Sudden death in a young athlete is often linked to cardiac issues. Common causes include hypertrophic cardiomyopathy (HCM), arrhythmogenic right ventricular cardiomyopathy (ARVC), or congenital coronary artery anomalies. HCM is the most common, characterized by left ventricular hypertrophy and myofibrillar disarray on histology. ARVC involves the right ventricle with fibrofatty replacement of myocardium. Another possibility is long QT syndrome or Wolff-Parkinson-White syndrome, but those are electrical issues without structural changes.
Given that histologic sections are mentioned, HCM would show the myofibrillar disarray. ARVC might show fibrofatty infiltration. If the other options aren't listed, I'll assume the correct answer is HCM. The core concept here is sudden cardiac death in athletes, with HCM being the leading cause. The key histological finding is myofibrillar disarray. Other options like ARVC or coronary anomalies are less likely if the histology shows specific features. Clinical pearl: HCM is a leading cause of sudden cardiac death in young athletes; family history and screening ECGs are important. Correct Answer: C. Hypertrophic Cardiomyopathy.
**Core Concept**
Sudden cardiac death in young athletes is most commonly caused by **hypertrophic cardiomyopathy (HCM)**, characterized by **asymmetric left ventricular hypertrophy** and **myofibrillar disarray** on histology. This condition is a leading cause of sudden cardiac death in individuals under 30.
**Why the Correct Answer is Right**
HCM results from mutations in sarcomeric proteins (e.g., **Ξ²-myosin heavy chain** or **troponin T**), leading to disorganized myocardial fibers and impaired relaxation. The histologic hallmark is **myofibrillar disarray**, which creates a substrate for arrhythmias. During exercise, the increased myocardial oxygen demand and outflow obstruction in HCM can trigger ventricular fibrillation, especially in undiagnosed cases.
**Why Each Wrong Option is Incorrect**
**Option A:** *Arrhythmogenic right ventricular cardiomyopathy (ARVC)* involves **fibrofatty replacement** of the right ventricle, not myofibrillar disarray.

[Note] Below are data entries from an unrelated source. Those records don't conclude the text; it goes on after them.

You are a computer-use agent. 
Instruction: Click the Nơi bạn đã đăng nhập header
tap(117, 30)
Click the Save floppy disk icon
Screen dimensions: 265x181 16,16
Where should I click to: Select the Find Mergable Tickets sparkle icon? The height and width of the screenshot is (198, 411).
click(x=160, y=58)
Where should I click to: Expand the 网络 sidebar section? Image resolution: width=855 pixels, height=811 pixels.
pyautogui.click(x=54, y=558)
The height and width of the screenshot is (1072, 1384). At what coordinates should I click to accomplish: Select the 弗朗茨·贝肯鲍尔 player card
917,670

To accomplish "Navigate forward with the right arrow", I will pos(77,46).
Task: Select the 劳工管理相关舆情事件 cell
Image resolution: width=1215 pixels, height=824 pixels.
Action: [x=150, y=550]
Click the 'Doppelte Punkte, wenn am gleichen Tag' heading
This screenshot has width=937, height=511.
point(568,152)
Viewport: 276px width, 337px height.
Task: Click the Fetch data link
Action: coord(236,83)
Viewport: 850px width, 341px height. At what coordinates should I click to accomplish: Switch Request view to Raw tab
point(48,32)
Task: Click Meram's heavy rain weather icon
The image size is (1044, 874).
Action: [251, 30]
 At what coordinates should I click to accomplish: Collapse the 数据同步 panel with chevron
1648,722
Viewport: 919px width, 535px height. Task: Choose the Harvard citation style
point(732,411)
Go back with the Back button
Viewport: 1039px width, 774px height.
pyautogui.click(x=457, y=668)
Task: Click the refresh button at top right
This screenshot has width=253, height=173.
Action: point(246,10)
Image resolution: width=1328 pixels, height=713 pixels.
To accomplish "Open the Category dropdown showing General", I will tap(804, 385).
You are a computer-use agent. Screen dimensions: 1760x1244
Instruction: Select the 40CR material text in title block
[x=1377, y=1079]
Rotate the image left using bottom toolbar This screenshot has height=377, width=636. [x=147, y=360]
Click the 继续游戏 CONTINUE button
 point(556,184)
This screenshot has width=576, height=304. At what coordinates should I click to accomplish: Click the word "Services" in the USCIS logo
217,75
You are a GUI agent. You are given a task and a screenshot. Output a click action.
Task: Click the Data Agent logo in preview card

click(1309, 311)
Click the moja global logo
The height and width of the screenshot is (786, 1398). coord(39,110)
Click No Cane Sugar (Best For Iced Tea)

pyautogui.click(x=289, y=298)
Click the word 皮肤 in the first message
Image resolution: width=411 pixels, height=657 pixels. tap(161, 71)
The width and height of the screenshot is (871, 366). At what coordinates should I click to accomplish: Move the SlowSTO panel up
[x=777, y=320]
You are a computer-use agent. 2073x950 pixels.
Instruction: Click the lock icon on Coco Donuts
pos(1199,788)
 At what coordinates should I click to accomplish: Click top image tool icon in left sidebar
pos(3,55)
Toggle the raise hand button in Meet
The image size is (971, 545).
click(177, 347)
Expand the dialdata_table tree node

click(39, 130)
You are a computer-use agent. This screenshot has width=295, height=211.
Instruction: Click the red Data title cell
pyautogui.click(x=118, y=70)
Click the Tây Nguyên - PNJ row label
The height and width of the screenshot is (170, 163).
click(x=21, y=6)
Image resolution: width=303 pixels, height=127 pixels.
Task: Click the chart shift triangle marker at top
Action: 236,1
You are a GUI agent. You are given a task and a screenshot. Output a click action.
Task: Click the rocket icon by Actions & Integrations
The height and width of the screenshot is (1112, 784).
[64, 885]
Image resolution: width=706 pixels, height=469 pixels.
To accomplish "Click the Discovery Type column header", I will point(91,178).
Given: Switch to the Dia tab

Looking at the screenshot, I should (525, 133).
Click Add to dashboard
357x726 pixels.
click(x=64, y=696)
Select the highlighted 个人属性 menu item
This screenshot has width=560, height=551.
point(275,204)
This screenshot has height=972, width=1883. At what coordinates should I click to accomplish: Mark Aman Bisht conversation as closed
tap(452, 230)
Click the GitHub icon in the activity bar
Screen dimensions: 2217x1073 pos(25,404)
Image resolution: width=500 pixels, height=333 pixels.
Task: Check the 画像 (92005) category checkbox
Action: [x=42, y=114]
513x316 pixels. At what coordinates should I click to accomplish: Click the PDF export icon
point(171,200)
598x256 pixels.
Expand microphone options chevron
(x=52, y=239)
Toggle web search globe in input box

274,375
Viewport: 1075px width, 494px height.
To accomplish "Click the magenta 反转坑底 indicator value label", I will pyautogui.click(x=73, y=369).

**Option B:** *Marfan syndrome* causes **aortic root dilation** and mitral valve prolapse, but not histologic myocyte disarray.
**Option D:** *Wolff-Parkinson-White (WPW)* syndrome is an electrical conduction abnormality without structural myocardial changes.
**Clinical Pearl / High-Yield Fact**
**HCM is the most common cause of sudden cardiac death in young athletes.** Screening for family history, ECG abnormalities (e.g., deep T-wave inversions), and echocardiography are critical. Remember the **"septal spike"** on EKG and **"turbulent flow"** on auscultation as classic clues.